In the past many weeks this has become a public manifestation casting serious doubts over their once inseparable bond — a marked contrast from the weeks and months that followed the January 8, 2015 presidential election. There were no divisive trends then.
That this is fast changing was reflected in events this week. Ministers met for a special session on Thursday morning. Just hours before Finance Minister Ravi Karunanayake delivered the budget speech in Parliament, he briefed, as is customary, his colleagues on the highlights of his proposals. Hardly had he finished, Minister Mahinda Samarasinghe showered praise on Karunanayake. He said in his twenty-year stint as a minister, he had not seen such a good budget. Joining him was President Maithripala Sirisena. He noted that in his 15-year stint as minister, he had also not seen such a well-crafted budget. There were cheers all-round for Karunanayake.
That UNP-SLFP consensus on the budget was to be expected. Unlike the disastrous first Karunanayake budget last year, there has been consultations between the two sides. This was amid murmurs that SLFP parliamentarians would not vote if the budget placed serious burdens on the people. President Sirisena had named an SLFP team to formulate their own suggestions for incorporation as budget proposals. As revealed in the Sunday Times (Political Commentary) on October 23, the SLFP parliamentary group met at the conference hall of the Disaster Management Ministry. They made their suggestions to the team. It comprised Minister Mahinda Samarasinghe, State Minister Lakshman Yapa Abeywardena and Minister Susil Premajayantha. Later, the trio handed over a report to Finance Minister Karunanayake in the presence of Sirisena. They recommended that measures be taken to reduce prices of essential commodities so the cost of living could be lowered. Now that the two sides have reached consensus on the proposals, the SLFP members will defend the Government at the budget debate now under way in Parliament.
Almost at the same time the special ministerial meeting was under way, State Minister Dilan Perera, who is official spokesperson of the SLFP, addressed a news conference together with Deputy Minister Arundika Fernando. It was held at the SLFP headquarters in Darley Road.

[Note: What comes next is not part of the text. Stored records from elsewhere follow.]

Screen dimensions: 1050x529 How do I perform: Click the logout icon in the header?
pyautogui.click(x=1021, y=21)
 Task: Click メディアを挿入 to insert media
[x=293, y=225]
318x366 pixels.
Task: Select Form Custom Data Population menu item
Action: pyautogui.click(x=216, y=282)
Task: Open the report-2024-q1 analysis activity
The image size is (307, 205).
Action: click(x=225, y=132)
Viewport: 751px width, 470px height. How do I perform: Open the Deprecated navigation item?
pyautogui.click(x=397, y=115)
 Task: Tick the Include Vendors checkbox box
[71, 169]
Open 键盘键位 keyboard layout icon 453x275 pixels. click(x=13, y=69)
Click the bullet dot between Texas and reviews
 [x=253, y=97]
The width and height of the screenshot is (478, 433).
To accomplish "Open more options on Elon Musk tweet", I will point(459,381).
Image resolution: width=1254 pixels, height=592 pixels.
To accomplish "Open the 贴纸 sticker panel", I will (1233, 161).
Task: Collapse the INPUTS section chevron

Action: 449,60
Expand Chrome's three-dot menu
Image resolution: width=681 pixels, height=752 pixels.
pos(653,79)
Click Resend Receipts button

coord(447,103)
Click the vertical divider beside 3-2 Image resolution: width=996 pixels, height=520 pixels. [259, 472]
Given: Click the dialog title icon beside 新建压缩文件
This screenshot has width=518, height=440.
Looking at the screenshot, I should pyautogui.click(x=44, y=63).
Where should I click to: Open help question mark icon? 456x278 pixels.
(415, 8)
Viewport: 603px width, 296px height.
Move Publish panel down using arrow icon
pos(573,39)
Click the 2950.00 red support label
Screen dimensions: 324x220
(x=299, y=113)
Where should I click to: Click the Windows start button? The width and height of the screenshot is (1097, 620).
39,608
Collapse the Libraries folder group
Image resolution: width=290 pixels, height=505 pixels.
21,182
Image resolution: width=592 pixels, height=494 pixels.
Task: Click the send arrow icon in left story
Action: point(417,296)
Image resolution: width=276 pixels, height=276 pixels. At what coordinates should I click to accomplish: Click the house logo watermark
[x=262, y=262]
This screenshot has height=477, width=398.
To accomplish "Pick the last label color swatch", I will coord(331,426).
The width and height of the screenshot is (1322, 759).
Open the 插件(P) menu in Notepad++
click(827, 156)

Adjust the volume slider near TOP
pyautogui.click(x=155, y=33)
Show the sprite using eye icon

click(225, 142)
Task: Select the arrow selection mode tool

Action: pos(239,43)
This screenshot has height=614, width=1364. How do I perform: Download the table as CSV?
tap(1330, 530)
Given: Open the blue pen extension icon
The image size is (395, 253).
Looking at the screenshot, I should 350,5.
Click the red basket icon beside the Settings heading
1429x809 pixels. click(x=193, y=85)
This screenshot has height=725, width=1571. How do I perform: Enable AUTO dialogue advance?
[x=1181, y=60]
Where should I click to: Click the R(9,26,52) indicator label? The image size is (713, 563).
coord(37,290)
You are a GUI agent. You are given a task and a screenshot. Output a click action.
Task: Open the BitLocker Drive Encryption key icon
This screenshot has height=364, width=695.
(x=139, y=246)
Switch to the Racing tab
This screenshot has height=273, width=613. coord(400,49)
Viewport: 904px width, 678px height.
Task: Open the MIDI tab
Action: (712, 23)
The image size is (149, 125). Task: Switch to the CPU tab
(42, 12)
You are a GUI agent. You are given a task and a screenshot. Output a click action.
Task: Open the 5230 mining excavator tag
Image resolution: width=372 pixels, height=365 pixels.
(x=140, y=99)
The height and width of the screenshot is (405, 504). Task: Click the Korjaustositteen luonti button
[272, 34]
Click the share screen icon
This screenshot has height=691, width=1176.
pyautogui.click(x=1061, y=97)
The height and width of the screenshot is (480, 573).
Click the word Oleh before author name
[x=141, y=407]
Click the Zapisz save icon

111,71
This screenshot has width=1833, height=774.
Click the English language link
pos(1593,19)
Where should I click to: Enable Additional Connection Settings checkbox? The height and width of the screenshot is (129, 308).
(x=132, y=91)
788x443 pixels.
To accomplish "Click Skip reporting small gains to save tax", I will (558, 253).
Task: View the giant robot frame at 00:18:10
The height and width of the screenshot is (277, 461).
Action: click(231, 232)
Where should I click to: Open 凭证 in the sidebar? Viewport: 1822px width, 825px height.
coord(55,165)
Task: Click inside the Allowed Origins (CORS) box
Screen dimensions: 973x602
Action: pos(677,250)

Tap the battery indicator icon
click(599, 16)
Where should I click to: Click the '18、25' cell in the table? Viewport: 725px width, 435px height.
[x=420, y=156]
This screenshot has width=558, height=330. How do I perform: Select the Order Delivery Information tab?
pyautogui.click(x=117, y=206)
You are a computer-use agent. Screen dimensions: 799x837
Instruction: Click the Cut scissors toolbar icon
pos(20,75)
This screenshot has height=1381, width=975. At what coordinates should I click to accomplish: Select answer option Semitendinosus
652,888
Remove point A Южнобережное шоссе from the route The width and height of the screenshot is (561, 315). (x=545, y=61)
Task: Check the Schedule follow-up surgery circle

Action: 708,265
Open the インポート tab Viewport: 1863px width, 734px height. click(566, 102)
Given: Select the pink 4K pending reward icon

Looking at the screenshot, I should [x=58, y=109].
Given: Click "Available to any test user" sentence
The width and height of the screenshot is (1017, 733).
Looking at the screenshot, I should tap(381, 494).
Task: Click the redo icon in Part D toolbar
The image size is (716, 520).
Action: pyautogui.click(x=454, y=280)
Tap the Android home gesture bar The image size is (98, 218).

Perera, who was also under probe by the FCID months earlier, said that the parliamentary watchdog Committee on Public Enterprises (COPE) had presented its report on the Central Bank of Sri Lanka (CBSL) bond scam to Parliament. It had contained footnotes. It was Parliament that should be the final authority to decide on the next course of action, he said. “I would like to say instead of trying to gain political advantage from this report, they should heed a decision made by Parliament,” he pointed out. He argued that “instead of trying to send the report to the Attorney General, the final decision should come from Parliament after a full debate. He said there should be a mechanism to take action against those found guilty. An SLFP Committee was appointed to ensure that the latest COPE report did not end up in the Parliament Library. “Some parties are trying to blame the father-in-law and save the son-in-law while others are trying to save the father-in-law and blame it on the son-in-law,” Perera said.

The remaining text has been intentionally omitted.